Fascists, white supremacists, nativists, homophobes, transphobes, forced-birthers, creationists, climate denialists, theocrats, and child abusers aren't friends, pal.

They're enemies.

And I can be as nasty to them as they damn well deserve.


2 November 2020

Fascism is on the ballot in one day, and I'm tearing my hair out. I voted for Biden (by mail, absentee from Canada) well over a month ago...and I surely hope you did the same. If not, do it tomorrow. I beg and implore you. And wear a mask!

"It's the most important election of a lifetime." Every U.S. election of the last 20 years has been the most important election of a lifetime. EVERY U.S. election of the last 20 years has been an ultimatum on whether queer, black, poor, disabled, and immigrant people should be allowed to exist... and I'm utterly exhausted.

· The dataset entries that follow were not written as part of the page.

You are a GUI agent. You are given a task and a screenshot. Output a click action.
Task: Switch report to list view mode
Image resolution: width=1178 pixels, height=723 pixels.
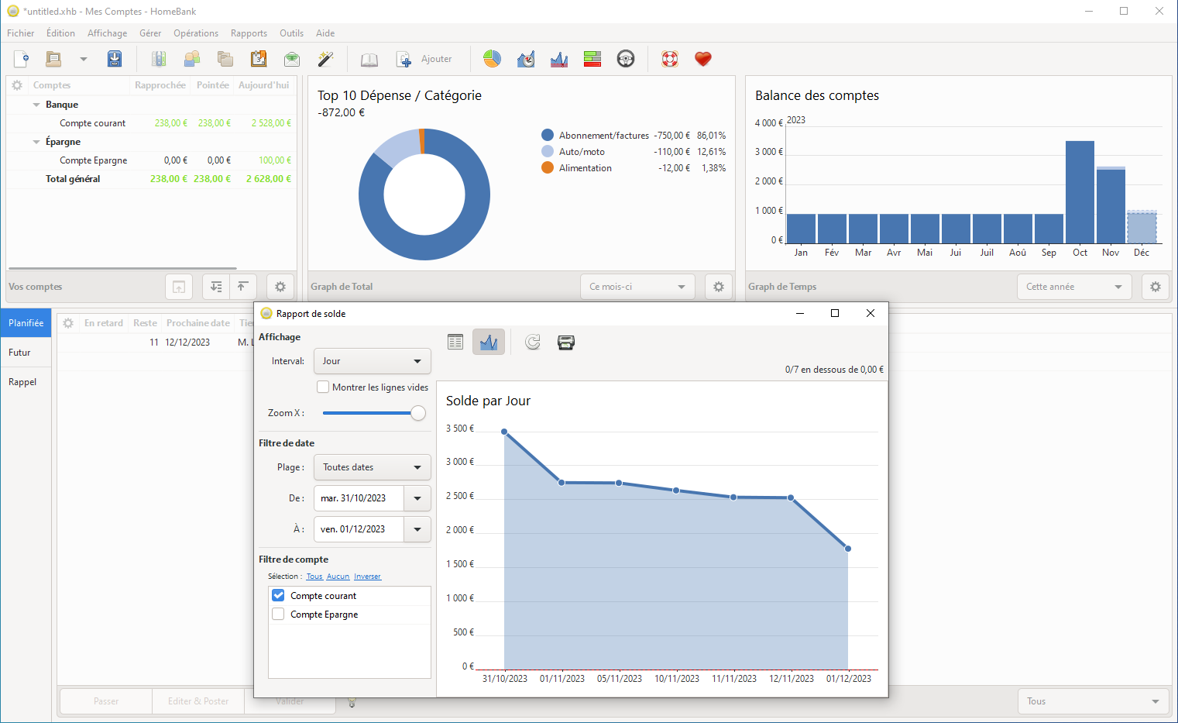coord(455,343)
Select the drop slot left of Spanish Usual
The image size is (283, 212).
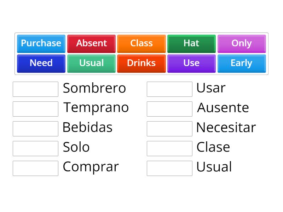pos(169,168)
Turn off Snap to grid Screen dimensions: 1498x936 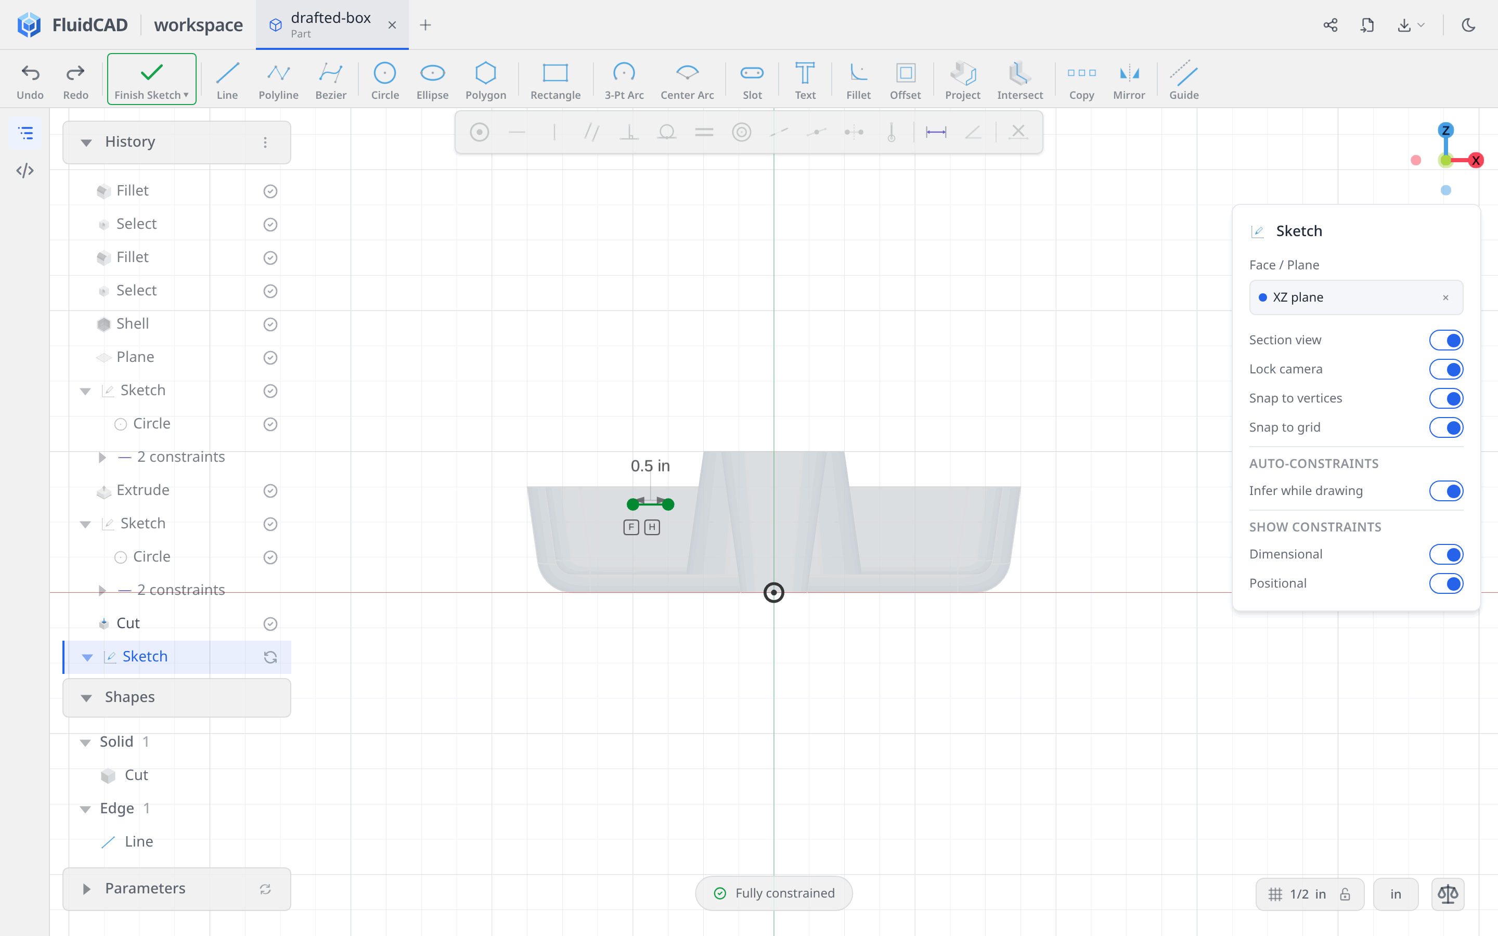[x=1446, y=427]
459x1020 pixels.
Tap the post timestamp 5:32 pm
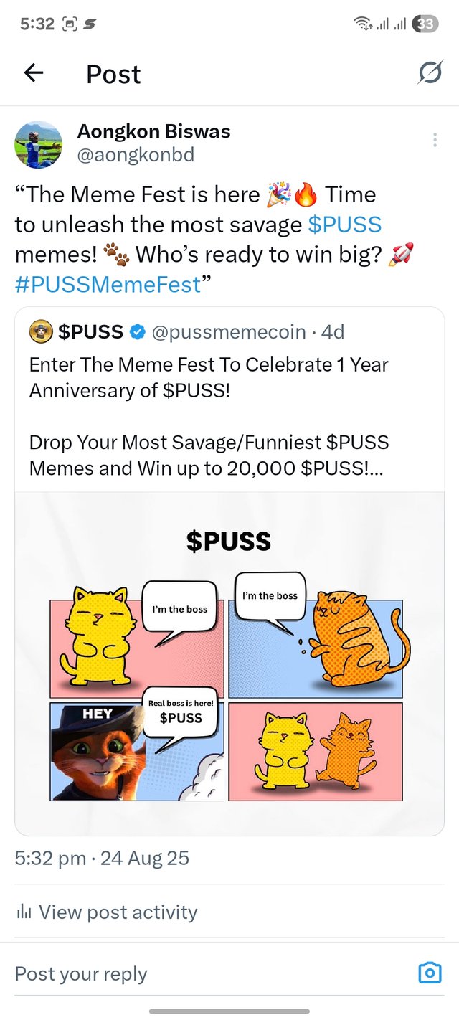(x=50, y=858)
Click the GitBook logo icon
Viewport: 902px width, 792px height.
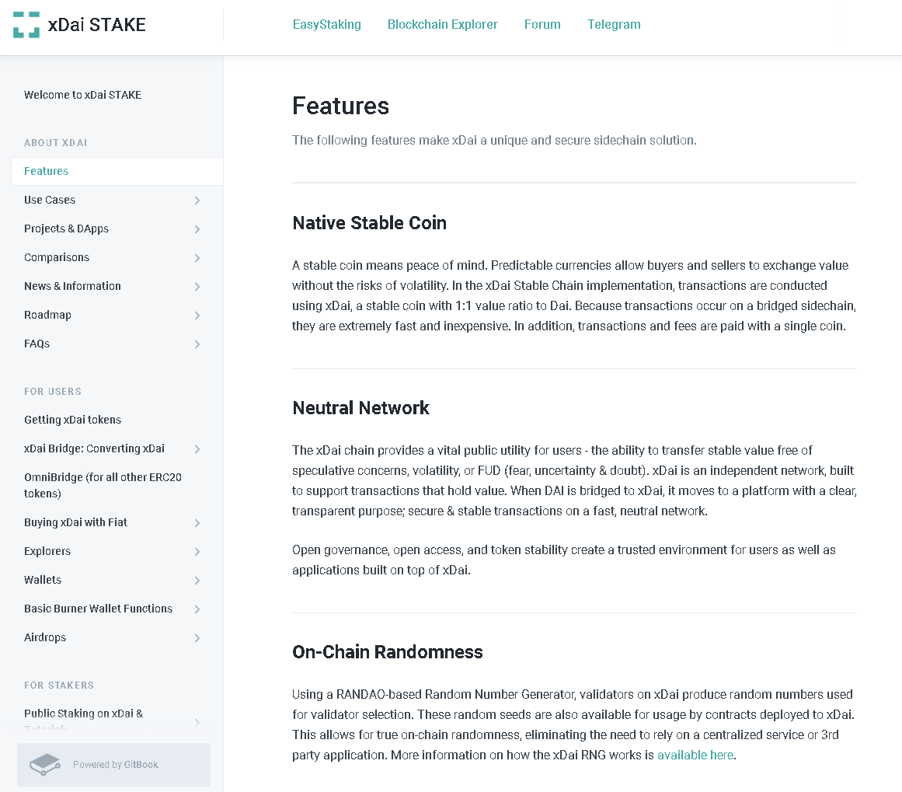click(45, 764)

The last four years have been a bottomless nightmare of horrors. The concentration camps and "disappearances" are already here. The uniformed fascists are already here. And this was before COVID-19 stoked the Republican Nazi Party's penchant for cruelty. Hundreds of thousands of people are ALREADY dead, and their blood is on the hands of the people of Wisconsin. And Michigan. And Iowa. And Ohio. And Pennsylvania. I wish I could trust you. But I don't.

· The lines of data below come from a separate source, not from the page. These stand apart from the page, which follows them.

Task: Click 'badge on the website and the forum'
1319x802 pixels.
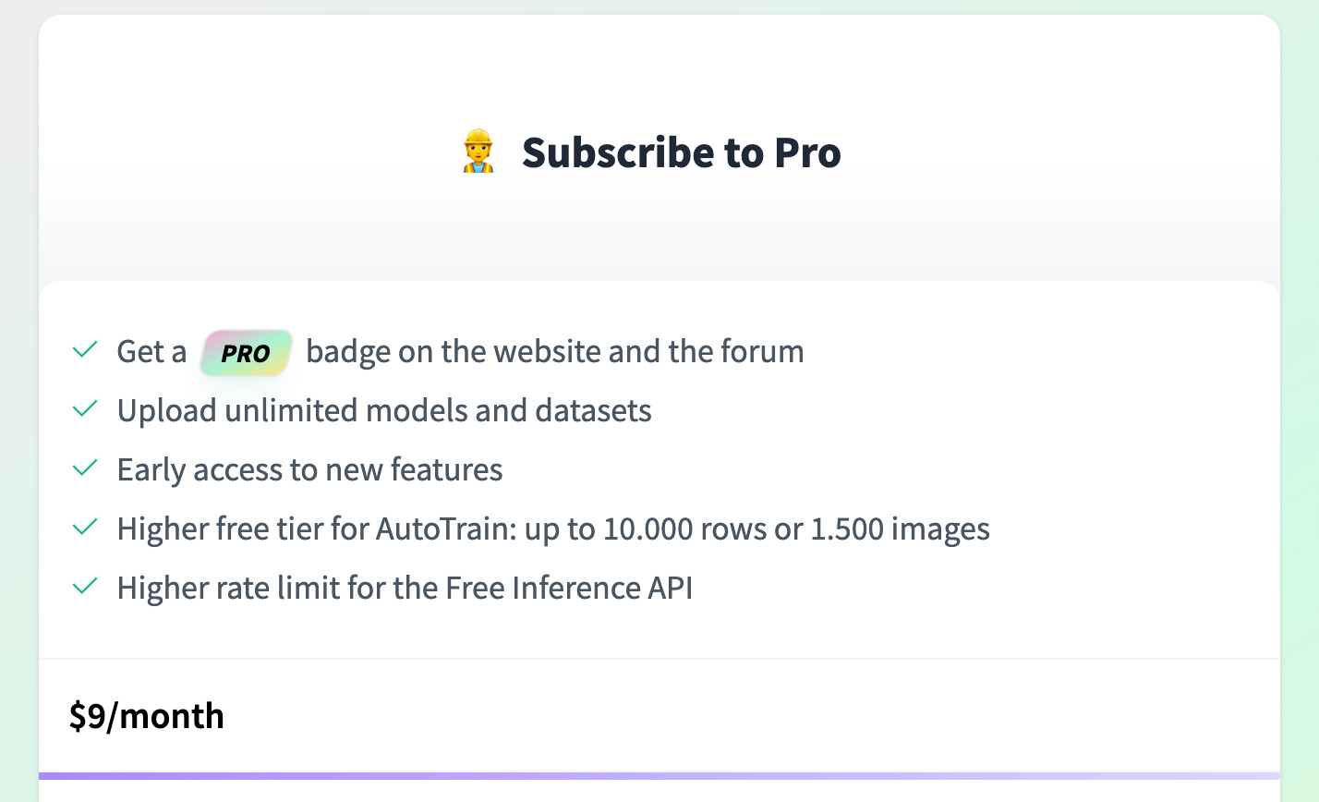Action: coord(554,352)
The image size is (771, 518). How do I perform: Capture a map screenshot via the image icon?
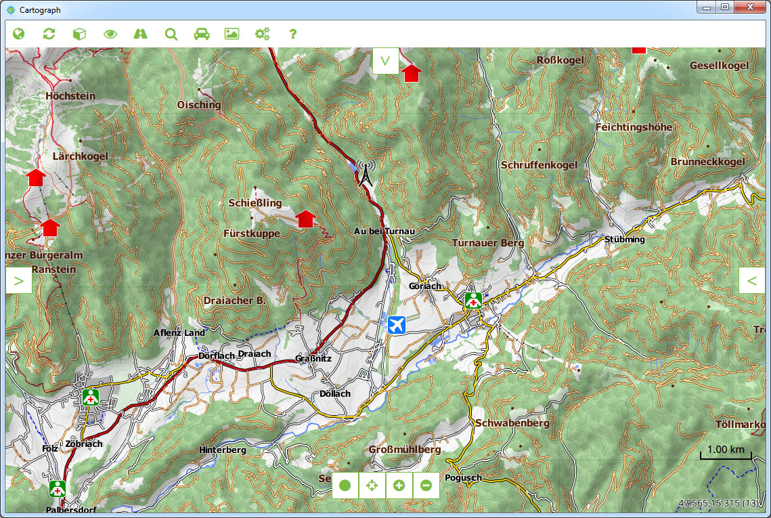click(x=232, y=33)
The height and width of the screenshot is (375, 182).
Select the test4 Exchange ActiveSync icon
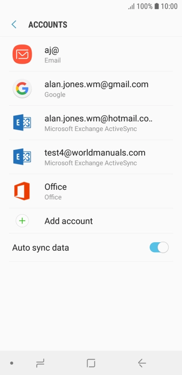pos(22,157)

I lived through the election of 2000, when my classmates and neighbours in West Virginia decided they'd rather have a sadistic theocrat in the oval office than an environmentalist because their fucking god wanted them to. I lived through the election of 2010, when my own family in Wisconsin lured me to their state on false pretenses of kindness, and promptly stabbed me in the back. And I lived through the election of 2016, which was the United States' last chance to make itself right. 2020 is the last last chance; the final chance to grip the emergency brake and slow a runaway train before it hits terminal velocity and kills everyone aboard.